At the risk of repetition, it is pointed out that in a partition suit, some inconvenience bound to occur to any one of the parties. Therefore, this Court does not find any infirmity in the allotment made by the Trial court. 17. Insofar as the judgment relied on by the learned counsel for the appellants/respondents is concerned, in the said judgment, this Court, taking into consideration the improvement made by the subsequent purchaser with the knowledge of the other co-sharers and who has been inducted into possession, while setting aside the final decree, remanded the matter for fresh consideration and for allotment of the properties on equity.

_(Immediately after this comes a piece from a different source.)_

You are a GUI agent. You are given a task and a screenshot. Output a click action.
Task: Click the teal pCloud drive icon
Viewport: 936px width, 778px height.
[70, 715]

Therefore, the said judgment is not applicable to the facts of the present case. In the result, the final decree passed by the Trial Court allotting shares to the petitioners/plaintiffs, pursuant to the preliminary decree is hereby confirmed. However, the order of the Trial court directing the respondents/defendants to pay 1/5th value of the building in respect of ‘A’ schedule property is hereby set aside. The appeal is disposed of accordingly. However, there shall be no order as to costs.